The uniformly dispersed fermentation broth 30 is then transferred to the production vessel 50 through an air flow condenser 114 located at the top of the liquid holding vessel 110, wherein the air flow condenser 114 may be a condensing fan in an application environment. Then, the uniformly dispersed fermentation solution 30 is vaporized by heat exchange with the external air, and rapidly dispersed throughout the production vessel 50.
In the nicotinamide mononucleotide producing system, the variable frequency oscillating device is arranged in a nicotinamide mononucleotide producing container, and the variable frequency oscillating component is used for carrying out variable frequency oscillation on the fermentation liquor to uniformly disperse the fermentation liquor. The fermentation liquor after being uniformly dispersed is conveyed to a production container for producing nicotinamide mononucleotide through an airflow condenser at the top of the liquor container, so that the fermentation liquor can be uniformly mixed. Therefore, this example ensures that nicotinamide mononucleotide can be maintained in a constant production environment during the culturing process.

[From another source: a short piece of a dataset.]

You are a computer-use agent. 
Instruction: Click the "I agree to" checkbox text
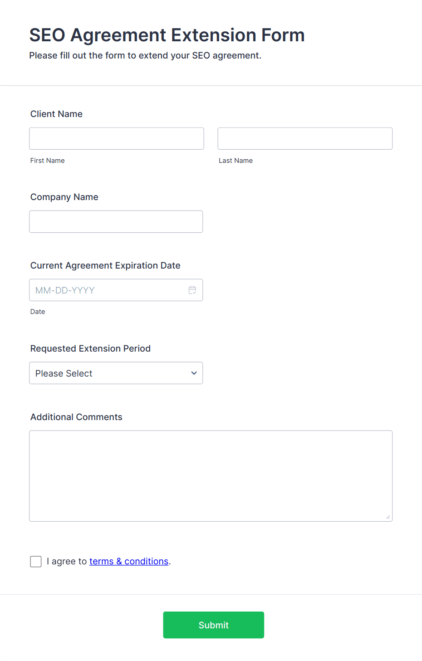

In addition, the variable frequency oscillation can not only uniformly disperse the fermentation liquor, but also break the cell walls of microorganisms such as bacteria, viruses and spores in the fermentation liquor, lose activity and kill the microorganisms, thereby achieving the bacteriostatic effect, and simultaneously enabling substances in the fermentation liquor to be rapidly dissolved and uniformly distributed in the fermentation liquor.
Example two
Referring to FIG. 2, the nicotinamide mononucleotide producing system 200 of this embodiment comprises a production vessel 50 and a variable frequency oscillator 60 disposed within the production vessel 50.
It should be noted that the same or similar components or devices in fig. 2 are denoted by the same or similar reference numerals, and the materials, configurations and functions thereof are the same or similar to those described above, so that the detailed description thereof will not be repeated.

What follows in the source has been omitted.